WHAT YOU NEED TO DO:
Exact transcription of the following records is needed, with every picture dropped.

MATERIALS PROVIDED:
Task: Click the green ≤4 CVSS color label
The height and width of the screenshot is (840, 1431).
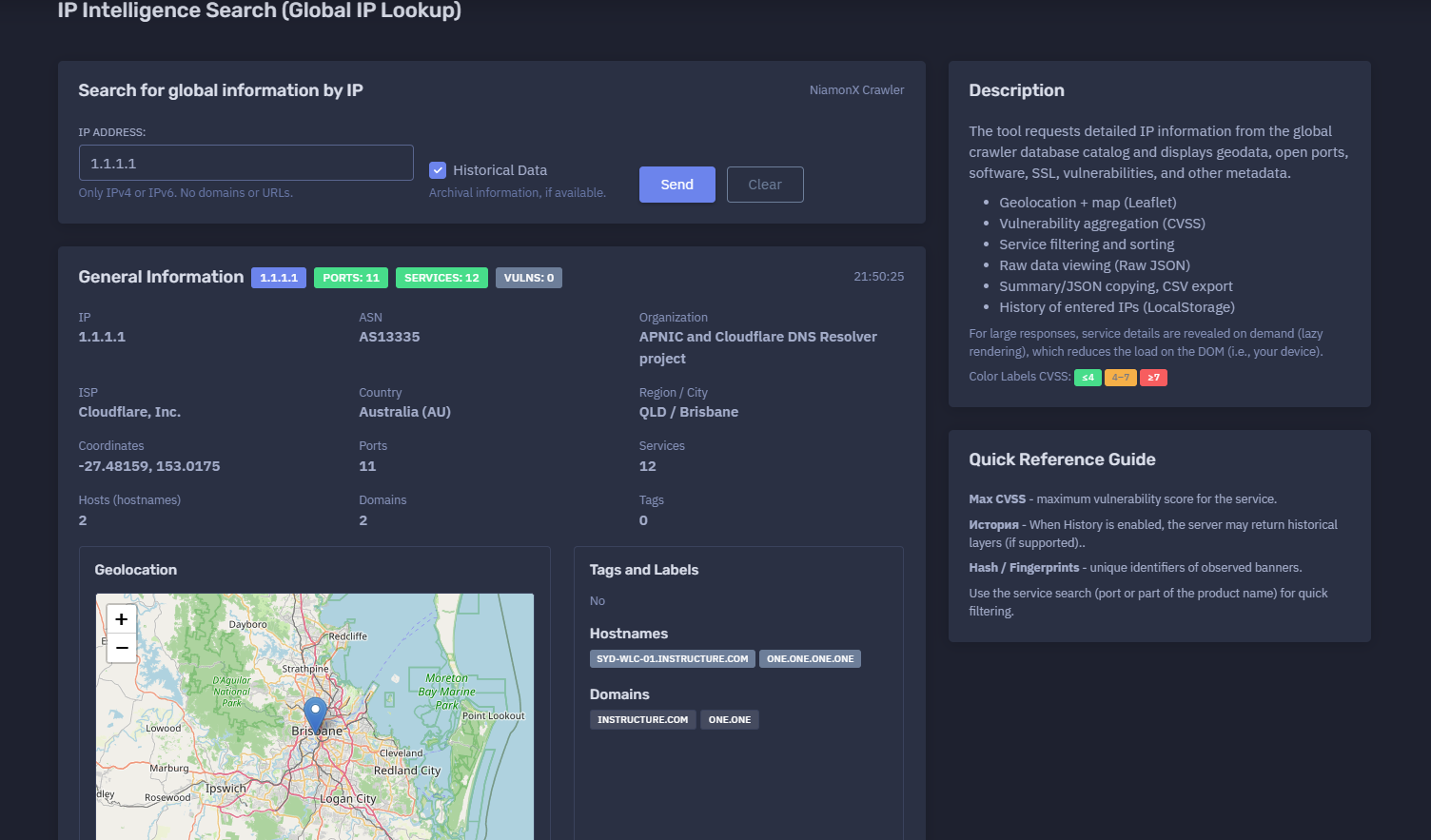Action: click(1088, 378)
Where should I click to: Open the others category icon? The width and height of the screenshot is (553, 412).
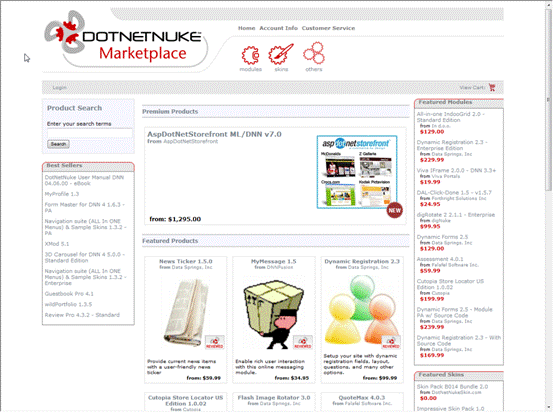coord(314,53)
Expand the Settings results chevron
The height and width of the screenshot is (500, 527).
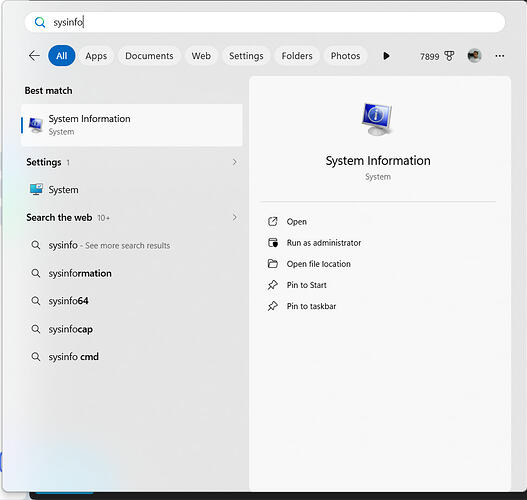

RESPONSE BELOW:
Task: Click the green ≤4 CVSS color label
The height and width of the screenshot is (840, 1431).
Action: click(1088, 378)
Where should I click to: Open the others category icon? The width and height of the screenshot is (553, 412).
coord(314,53)
Expand the Settings results chevron
The height and width of the screenshot is (500, 527).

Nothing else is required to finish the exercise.